* **Alıştırma Gereklilikleri**
**A.** Kur'an yakma eylemlerini anlatan metne göre, Kur'an-ı Kerim'i yakan Danimarkalı parti lideri Rasmus Paludan'ı eylemi sırasında kim himaye etti?
**B.** Kur'an yakma eylemlerini anlatan metinden "Önce domuz suratlı" ifadesiyle başlayıp "davranışa tepki gösterdi." ifadesine kadar giden kısmı aynen yazın.

* **Sağlanan Metin**
——————————
Çoğunlukla İsveç ve Almanya’da yerleşen bölücü örgüt militanlarından ve sempatizanlarından İsveç’tekiler; her fırsatta ülkemize bayrağımıza ve devletimize, Cumhurbaşkanımıza çirkin saldırılarda bulunmaktadırlar. İsveç hükümetleri ülkede yerleşik bölücü terör örgüt mensuplarını Türk yargısına teslim etmekten kaçınmakta, milli ve manevi değerlerini çiğnemesine göz yummakta ve hatta teşvik etmektedir.

Önce domuz suratlı bir münkir, İsveç’e gelerek kendisi gibi İsveçli ırkçıların yardımıyla, kutsal kitabımız Kur’an-ı Kerim’i yakmıştı. Kur’an-ı Kerim'i yakan Danimarkalı ırkçı parti lideri Rasmus Paludan'ı eylemi sırasında İsveç Polisi himaye etti. Rasmus Paludan'ın İsveç hükümetinden aldığı izinle, Türkiye’nin Stockholm Büyükelçiliği önünde Kur’ân-ı Kerimi yakmasına tüm Müslümanlardan tepki yağdı. Rus devlet televizyonu moderatörü dahi yapılan bu çirkin davranışa tepki gösterdi.
Hemen arkasından Hollandalı bir diğer ırkçı İslam düşmanı manyak, Edwin Wagensveld Kur’an’ı kameralar önünde yırtarak ayaklar altına attı. Türkiye Dışişleri Bakanlığı ve Diyanet İşleri Başkanlığı, İsveç’ten sonra, Hollanda’da Kur’an-ı Kerim’e yönelik saldırgan eylemi kınadı.
——————————
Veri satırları
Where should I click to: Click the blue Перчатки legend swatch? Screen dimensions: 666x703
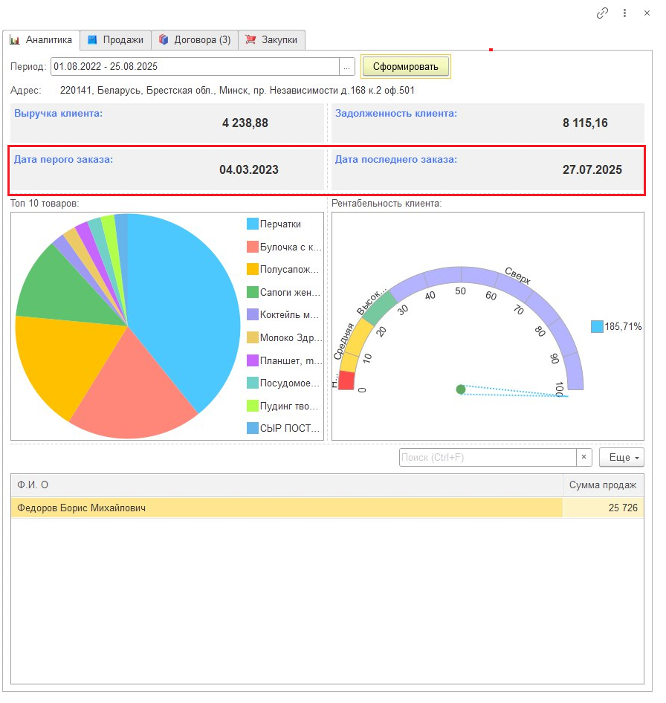point(253,224)
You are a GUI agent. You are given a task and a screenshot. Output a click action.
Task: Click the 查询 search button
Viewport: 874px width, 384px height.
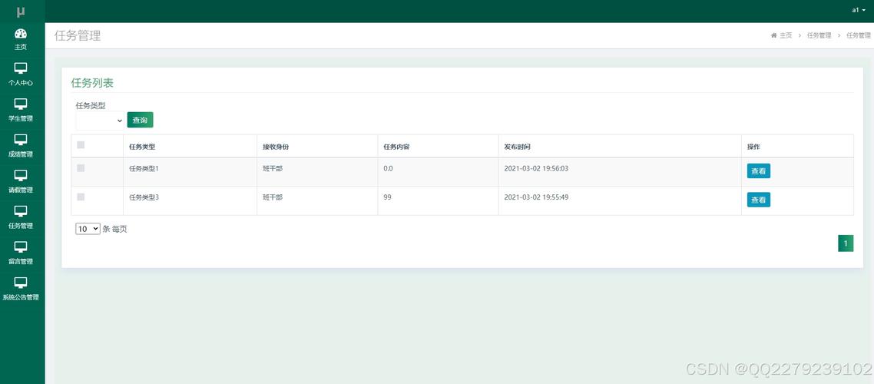[140, 120]
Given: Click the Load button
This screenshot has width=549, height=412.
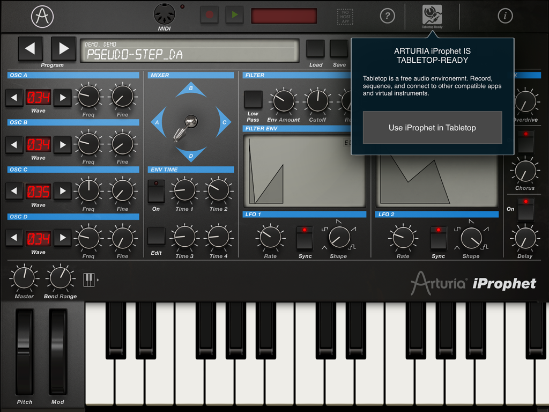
——————————
* **Görevlerin Cevapları**
**A.** İsveç Polisi.

**B.**
Önce domuz suratlı bir münkir, İsveç’e gelerek kendisi gibi İsveçli ırkçıların yardımıyla, kutsal kitabımız Kur’an-ı Kerim’i yakmıştı. Kur’an-ı Kerim'i yakan Danimarkalı ırkçı parti lideri Rasmus Paludan'ı eylemi sırasında İsveç Polisi himaye etti. Rasmus Paludan'ın İsveç hükümetinden aldığı izinle, Türkiye’nin Stockholm Büyükelçiliği önünde Kur’ân-ı Kerimi yakmasına tüm Müslümanlardan tepki yağdı. Rus devlet televizyonu moderatörü dahi yapılan bu çirkin davranışa tepki gösterdi.